Records
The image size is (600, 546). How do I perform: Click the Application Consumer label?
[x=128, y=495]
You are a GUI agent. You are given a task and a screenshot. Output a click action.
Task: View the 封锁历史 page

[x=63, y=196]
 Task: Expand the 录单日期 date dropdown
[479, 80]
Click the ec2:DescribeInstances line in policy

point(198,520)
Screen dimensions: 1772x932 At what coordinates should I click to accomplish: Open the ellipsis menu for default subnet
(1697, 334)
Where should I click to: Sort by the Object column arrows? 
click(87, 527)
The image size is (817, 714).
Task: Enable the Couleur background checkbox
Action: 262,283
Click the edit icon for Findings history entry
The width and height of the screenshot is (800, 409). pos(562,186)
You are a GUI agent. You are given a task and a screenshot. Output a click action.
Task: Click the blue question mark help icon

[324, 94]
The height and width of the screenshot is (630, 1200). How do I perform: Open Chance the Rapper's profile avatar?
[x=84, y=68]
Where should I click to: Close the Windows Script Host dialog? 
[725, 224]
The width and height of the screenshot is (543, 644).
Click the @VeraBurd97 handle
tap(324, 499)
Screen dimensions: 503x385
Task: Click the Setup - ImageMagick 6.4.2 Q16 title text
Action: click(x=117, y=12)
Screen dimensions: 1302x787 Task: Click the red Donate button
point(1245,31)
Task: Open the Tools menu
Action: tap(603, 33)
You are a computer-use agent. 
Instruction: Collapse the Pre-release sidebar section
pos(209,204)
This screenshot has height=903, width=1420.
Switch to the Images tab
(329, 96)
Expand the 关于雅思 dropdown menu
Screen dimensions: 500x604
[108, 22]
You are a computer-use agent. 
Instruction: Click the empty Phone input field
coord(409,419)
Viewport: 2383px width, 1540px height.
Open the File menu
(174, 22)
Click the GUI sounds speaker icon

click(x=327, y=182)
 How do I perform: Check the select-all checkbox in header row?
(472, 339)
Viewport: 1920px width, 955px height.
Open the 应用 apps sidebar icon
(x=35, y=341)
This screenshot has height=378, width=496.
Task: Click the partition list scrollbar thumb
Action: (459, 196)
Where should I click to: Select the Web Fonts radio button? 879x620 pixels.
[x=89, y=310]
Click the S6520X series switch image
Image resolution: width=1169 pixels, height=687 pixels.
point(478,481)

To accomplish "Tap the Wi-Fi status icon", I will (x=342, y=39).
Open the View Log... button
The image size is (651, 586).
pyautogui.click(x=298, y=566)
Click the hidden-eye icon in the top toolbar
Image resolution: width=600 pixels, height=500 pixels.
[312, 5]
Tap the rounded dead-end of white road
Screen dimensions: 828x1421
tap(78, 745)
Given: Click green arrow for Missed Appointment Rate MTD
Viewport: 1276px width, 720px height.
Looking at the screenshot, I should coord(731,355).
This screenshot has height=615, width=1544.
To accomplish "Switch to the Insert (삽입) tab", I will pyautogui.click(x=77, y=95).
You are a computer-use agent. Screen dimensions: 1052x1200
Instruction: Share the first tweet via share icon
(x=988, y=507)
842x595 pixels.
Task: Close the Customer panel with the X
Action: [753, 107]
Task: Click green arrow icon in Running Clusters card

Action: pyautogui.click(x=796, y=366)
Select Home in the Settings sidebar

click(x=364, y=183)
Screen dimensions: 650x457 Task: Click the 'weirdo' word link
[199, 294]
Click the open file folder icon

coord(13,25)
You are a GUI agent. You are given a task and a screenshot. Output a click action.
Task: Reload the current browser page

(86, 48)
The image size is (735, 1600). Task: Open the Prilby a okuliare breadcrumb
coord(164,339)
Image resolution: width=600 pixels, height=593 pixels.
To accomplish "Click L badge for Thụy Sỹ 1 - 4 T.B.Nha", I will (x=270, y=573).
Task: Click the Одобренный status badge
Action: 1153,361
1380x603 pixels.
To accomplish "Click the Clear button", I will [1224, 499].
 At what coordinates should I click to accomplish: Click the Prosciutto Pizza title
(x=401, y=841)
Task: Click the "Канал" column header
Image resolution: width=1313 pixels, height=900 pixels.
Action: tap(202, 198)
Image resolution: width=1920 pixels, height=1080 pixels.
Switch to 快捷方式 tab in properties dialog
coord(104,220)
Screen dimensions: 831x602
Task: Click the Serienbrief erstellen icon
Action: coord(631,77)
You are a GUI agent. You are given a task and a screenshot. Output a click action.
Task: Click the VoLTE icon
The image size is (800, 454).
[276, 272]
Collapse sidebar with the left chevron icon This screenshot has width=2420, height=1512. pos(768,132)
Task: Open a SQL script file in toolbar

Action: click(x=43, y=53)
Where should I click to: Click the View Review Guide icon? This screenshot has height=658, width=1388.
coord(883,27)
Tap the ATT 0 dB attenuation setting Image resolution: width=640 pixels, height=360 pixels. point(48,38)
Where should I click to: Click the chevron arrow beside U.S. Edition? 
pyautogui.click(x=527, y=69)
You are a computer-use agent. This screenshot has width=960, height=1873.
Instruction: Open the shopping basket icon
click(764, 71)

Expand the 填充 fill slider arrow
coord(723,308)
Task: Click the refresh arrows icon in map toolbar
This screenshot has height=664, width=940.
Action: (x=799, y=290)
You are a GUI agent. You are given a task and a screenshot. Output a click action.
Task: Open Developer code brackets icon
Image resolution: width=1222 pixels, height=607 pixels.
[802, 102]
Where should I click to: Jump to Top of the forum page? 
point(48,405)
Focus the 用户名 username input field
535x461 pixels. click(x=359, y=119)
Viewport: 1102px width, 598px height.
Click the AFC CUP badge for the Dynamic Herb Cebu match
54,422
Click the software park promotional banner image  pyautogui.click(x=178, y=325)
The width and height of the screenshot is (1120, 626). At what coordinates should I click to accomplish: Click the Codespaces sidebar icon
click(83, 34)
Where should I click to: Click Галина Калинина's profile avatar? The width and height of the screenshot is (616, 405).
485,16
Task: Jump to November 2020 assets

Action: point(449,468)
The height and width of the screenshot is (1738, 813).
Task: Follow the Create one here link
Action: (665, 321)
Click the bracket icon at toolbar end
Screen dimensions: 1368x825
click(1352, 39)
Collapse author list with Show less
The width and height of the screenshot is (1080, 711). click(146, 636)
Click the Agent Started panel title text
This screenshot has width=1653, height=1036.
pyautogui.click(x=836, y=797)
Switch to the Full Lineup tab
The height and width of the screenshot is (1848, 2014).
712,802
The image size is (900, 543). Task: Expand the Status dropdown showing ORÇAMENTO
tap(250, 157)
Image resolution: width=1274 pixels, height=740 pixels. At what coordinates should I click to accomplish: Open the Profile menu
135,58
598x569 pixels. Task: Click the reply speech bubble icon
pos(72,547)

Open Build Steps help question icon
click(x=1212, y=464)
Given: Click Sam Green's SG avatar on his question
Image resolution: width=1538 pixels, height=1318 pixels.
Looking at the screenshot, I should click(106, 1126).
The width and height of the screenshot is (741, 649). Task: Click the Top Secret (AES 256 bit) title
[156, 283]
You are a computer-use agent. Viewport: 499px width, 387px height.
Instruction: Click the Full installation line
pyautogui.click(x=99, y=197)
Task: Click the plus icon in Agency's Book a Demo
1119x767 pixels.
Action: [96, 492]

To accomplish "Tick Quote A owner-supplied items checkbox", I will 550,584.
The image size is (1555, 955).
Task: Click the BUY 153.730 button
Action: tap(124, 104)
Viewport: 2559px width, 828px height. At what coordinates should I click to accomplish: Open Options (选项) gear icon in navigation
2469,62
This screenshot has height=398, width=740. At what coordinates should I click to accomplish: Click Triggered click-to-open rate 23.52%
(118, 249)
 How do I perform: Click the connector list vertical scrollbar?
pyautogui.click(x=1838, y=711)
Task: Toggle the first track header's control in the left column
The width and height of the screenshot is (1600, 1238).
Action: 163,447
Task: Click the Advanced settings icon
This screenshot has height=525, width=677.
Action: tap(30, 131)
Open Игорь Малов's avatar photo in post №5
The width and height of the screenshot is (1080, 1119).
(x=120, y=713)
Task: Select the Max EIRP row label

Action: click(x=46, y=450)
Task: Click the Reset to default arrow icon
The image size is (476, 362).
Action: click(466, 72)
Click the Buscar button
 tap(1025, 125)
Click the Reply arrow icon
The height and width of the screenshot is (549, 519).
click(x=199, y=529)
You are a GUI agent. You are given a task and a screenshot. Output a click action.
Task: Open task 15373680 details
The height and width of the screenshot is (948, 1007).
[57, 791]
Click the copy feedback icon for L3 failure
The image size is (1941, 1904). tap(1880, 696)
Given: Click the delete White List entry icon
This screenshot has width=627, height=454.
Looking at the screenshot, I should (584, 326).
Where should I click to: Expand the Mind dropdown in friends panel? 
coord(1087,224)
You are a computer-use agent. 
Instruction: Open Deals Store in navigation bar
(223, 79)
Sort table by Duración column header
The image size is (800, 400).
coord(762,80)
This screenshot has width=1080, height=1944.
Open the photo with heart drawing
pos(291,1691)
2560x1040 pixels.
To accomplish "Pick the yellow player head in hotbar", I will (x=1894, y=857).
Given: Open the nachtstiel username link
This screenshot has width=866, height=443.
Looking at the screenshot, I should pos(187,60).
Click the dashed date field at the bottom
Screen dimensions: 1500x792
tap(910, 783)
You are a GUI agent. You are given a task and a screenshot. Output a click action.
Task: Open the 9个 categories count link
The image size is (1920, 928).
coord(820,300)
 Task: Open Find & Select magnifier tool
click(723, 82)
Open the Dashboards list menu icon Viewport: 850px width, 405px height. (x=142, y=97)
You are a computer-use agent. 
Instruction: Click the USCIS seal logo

Task details
Every line above holding the string "left" should be listed.

Solved problem
Collapse sidebar with the left chevron icon This screenshot has width=2420, height=1512. pos(768,132)
Task: Toggle the first track header's control in the left column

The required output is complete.